The records: Begin

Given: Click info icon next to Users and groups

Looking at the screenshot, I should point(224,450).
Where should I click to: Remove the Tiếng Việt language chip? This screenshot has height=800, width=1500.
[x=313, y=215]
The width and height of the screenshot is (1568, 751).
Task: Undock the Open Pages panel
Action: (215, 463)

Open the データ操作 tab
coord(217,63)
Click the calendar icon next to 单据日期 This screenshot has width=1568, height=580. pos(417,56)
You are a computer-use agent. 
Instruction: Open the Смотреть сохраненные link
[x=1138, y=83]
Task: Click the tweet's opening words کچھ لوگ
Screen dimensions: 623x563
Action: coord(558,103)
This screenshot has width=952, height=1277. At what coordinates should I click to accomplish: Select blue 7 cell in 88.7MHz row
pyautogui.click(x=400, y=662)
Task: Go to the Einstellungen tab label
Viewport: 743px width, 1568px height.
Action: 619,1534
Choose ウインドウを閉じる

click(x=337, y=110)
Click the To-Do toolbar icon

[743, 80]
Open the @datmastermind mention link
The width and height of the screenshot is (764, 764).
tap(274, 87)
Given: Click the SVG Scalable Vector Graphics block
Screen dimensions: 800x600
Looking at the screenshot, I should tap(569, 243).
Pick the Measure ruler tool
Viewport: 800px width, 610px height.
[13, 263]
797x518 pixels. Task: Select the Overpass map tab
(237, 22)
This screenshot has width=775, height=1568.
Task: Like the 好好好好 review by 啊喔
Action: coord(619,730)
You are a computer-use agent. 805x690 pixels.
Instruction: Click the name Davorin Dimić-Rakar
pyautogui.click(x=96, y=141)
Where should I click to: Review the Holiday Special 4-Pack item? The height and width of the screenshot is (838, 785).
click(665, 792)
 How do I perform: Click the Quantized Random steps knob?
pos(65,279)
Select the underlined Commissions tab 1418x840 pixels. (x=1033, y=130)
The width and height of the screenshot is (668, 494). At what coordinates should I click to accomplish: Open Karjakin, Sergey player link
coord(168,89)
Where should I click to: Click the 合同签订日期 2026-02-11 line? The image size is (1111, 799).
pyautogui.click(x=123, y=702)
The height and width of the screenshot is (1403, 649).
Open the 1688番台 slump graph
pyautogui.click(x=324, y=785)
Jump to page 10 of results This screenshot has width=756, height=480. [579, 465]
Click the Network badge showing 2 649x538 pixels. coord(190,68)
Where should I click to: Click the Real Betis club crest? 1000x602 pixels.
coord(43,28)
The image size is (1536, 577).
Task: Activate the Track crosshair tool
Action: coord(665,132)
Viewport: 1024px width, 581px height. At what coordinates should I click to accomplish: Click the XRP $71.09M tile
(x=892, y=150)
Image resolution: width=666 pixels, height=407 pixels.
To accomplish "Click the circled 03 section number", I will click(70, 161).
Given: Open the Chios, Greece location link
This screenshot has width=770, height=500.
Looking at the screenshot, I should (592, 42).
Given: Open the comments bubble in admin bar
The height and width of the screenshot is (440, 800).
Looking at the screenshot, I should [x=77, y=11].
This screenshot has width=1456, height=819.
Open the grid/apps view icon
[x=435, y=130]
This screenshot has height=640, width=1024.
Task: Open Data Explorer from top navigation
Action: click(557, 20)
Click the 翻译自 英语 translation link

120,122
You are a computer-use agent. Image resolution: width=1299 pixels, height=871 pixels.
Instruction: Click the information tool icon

The records: End

» Assignment: Return exactly, and only, the lines above starting at the line that contains "Task: Click the tweet's opening words کچھ لوگ" and ending at the line that contains "Given: Click the".

» Solution to this problem:
Task: Click the tweet's opening words کچھ لوگ
Screen dimensions: 623x563
Action: coord(558,103)
This screenshot has width=952, height=1277. At what coordinates should I click to accomplish: Select blue 7 cell in 88.7MHz row
pyautogui.click(x=400, y=662)
Task: Go to the Einstellungen tab label
Viewport: 743px width, 1568px height.
Action: 619,1534
Choose ウインドウを閉じる

click(x=337, y=110)
Click the To-Do toolbar icon

[743, 80]
Open the @datmastermind mention link
The width and height of the screenshot is (764, 764).
tap(274, 87)
Given: Click the SVG Scalable Vector Graphics block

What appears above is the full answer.